You'll often build an internet exchange with cheap and big switches, so you're not likely to have a huge amount of functionality to do clever stuff like this - and I've never seen a switch config before that lets me check the validity of ARP replies. To do this in software, however, is pretty easy.
Software Peering Exchange
Here's something I put together last night: https://github.com/samrussell/ryu/blob/master/ryu/app/spe.py
It's an extension of my OF1.2 learning switch, with an extra table to handle ARP entries. Here's how the tables are laid out:
The controller takes some simple JSON config of which IP is expected on each port, and loads these into the switch. Table 0 forwards all ARP packets to table 1, and table 1 checks the packets - if they're ARP requests, then it forwards them out the appropriate port (so ARP requests are effectively unicast across the internet exchange), and for ARP replies, it only allows each port to reply for its own IP address. Any packets that don't get forwarded out a port get sent to the controller (including valid ARP replies before we learn any MAC addresses, but the controller deals with this smartly & learns the MAC address properly).
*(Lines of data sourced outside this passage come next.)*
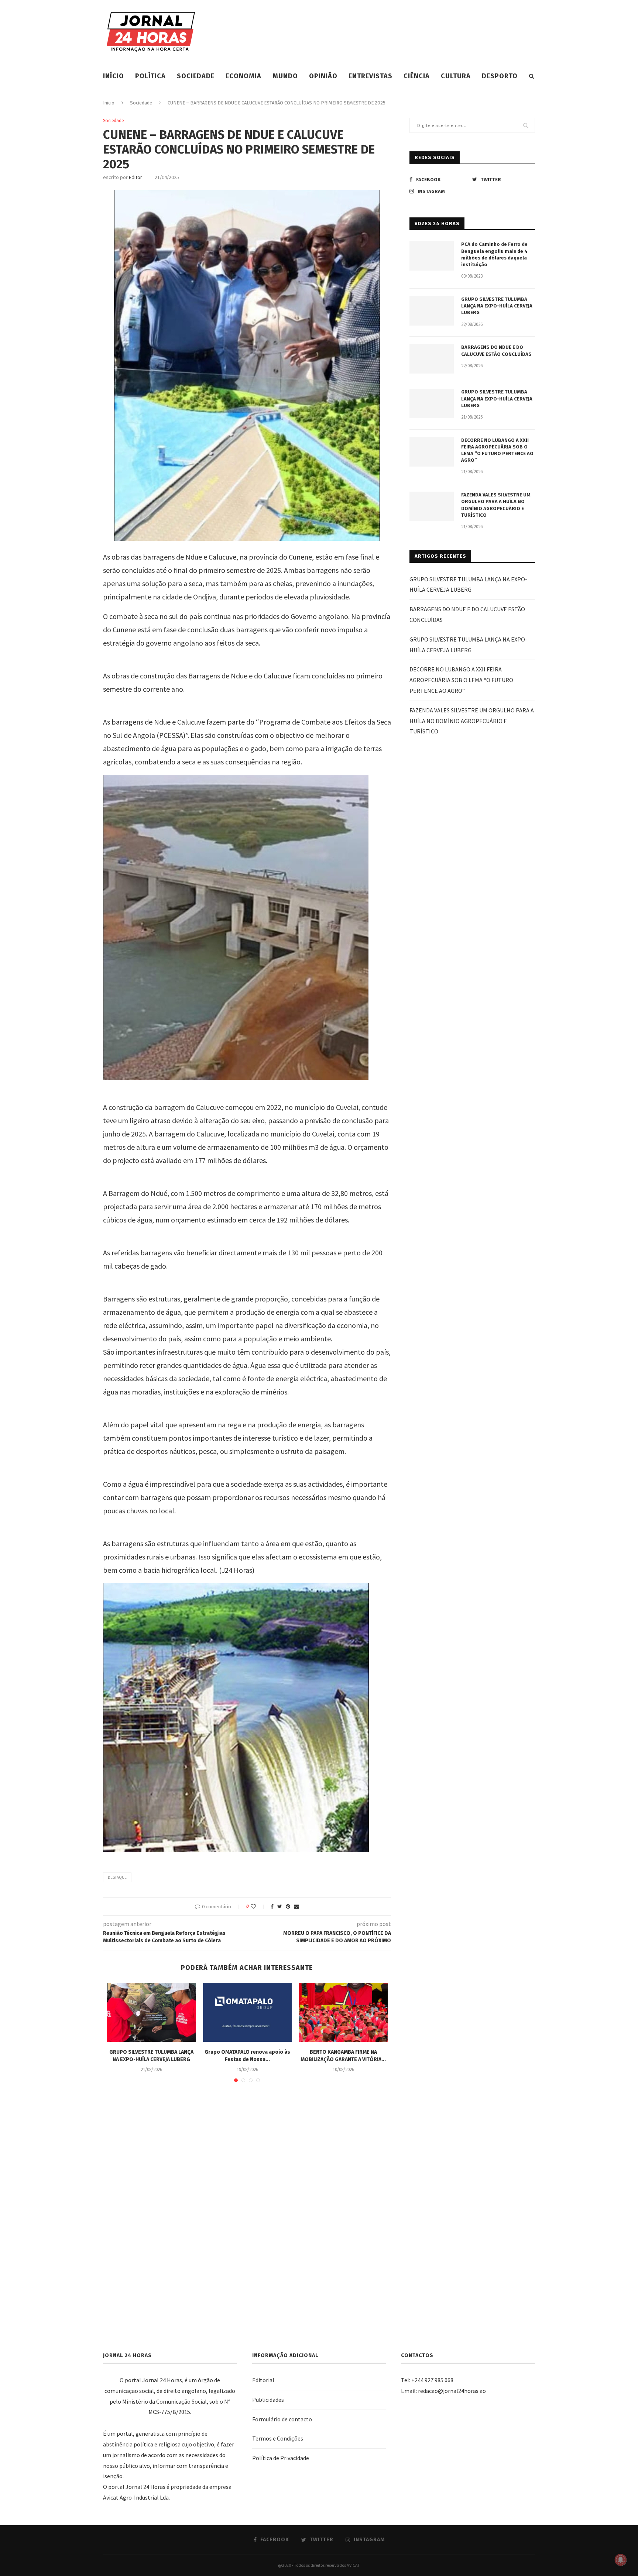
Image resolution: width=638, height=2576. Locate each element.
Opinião (323, 76)
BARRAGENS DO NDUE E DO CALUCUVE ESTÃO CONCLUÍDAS (496, 350)
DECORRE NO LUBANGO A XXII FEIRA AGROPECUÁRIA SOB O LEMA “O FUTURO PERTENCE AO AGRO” (497, 450)
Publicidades (268, 2399)
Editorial (263, 2380)
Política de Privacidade (280, 2458)
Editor (135, 177)
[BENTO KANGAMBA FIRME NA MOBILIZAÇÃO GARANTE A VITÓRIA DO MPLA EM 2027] (343, 2012)
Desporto (500, 76)
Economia (243, 76)
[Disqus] (247, 2195)
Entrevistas (370, 76)
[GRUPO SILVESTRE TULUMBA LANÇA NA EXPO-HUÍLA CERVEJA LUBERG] (151, 2012)
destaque (117, 1877)
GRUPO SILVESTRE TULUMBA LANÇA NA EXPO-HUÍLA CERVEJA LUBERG (496, 305)
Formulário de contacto (282, 2419)
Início (113, 76)
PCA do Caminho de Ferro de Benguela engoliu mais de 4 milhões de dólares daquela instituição (494, 254)
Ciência (417, 76)
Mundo (285, 76)
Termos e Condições (277, 2438)
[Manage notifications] (621, 2560)
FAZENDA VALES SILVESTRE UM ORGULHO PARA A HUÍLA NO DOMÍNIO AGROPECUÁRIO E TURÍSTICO (496, 505)
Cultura (456, 76)
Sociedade (196, 76)
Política (150, 76)
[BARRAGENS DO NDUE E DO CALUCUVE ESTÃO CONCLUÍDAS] (431, 359)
This is combined with the learning switch that I posted earlier in the week, with one alteration - our source-MAC matches also have to match the ethertype, and this can be constrained in the controller to limit it to IPv4 or IPV6 (or either or - this could be done on a per port basis if you wanted to). Packets with known source-MACs are send to table 2, and then forwarded out the right port if we've learned their MAC - otherwise, it goes to the controller for processing.
What else can we do?
We can lock down the controller a bit to only allow IPv4, IPv6 and ARP - this would stop CDP, STP and the like leaking into the exchange - only valid traffic, and no spoofing.
We could go a step further though - we could build in ACLs on each port based on the routes that they announce for basic RPF, so that a participant can only route traffic from an IP range if they advertise that route to the exchange already - this would prevent asymmetric routing.
So go, have a play - see if you can break it or find something else to add!